第七話 暗躍
金クラス昇格試験から一週間後。
王都にある探求者斡旋組合本部で最も広いとされる会議室の中には十二人の各方面から集まったギルド長が一つの円卓を囲んで神妙な面持ちで上がってきた議題に頭を悩ませていた。
議題の内容は新しく現れた金クラス『死の風』についてのものだ。
この世界の金クラスになれる探求者はごく稀で、素質ありと噂されるものであっても未開の地での探索に多くの命が失われていってしまう。
そんな貴重な人材ともなる金クラスが唐突に現れたとあっては本来なら諸手を挙げて祝福をしたいところだが、問題があった。
「それではフォルゲムギルド長。金クラス昇格試験に合格したという探索者に関しての情報を皆に告げよ」
長い髭をこれでもかと伸ばし催促したのはこの円卓の中で最も上位者とされるディストナ元老院だ。
通常。
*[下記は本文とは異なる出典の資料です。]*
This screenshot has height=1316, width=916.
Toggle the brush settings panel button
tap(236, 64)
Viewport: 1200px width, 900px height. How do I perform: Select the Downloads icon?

各方面からギルド長が収集されるのは半年に一度くらいのペースである事なのだが、彼が現れるのは滅多にない。
規定として新たなギルド長が就任する時などのイベント毎で出席することはあっても今回のような緊急収集によって呼び出されることは今までなかったことだ。
「はい。今回試験を通ったのは新人探索者の『死の風』という一月ほど前に探索者登録を行った者じゃ。
本来なら新米が金クラスの試験を行うなど前代未聞の特例ではあったが、そのリーダー。ナナシは危険度Aクラスの魔獣。
ヘルウルズを使役しており、出身地が四大魔境の一つとされる嘆きの森という事で、実力は申し分ないと思い試験を執り行った」
簡潔にまとめた報告をすると円卓内がざわついた空気になる。
「そんなバカな話があるかっ!あそこは人が足を踏み入れる事が出来ないから魔境とされておるのだぞ?!」
「そうだっ!それにヘルウルズは金クラス探索者であっても手に余る魔獣。それを使役するなどありえるものか!」
百年ほど前にたった一匹のヘルウルズによって一つの都市が丸ごと壊滅させられた話は有名で、記録では死者の数は凡そ三万。近隣の被害を含むとその倍以上と推定されており、当時最強と謳われていた金クラス探求者三チームによって漸く討伐する事が出来たと言われていた。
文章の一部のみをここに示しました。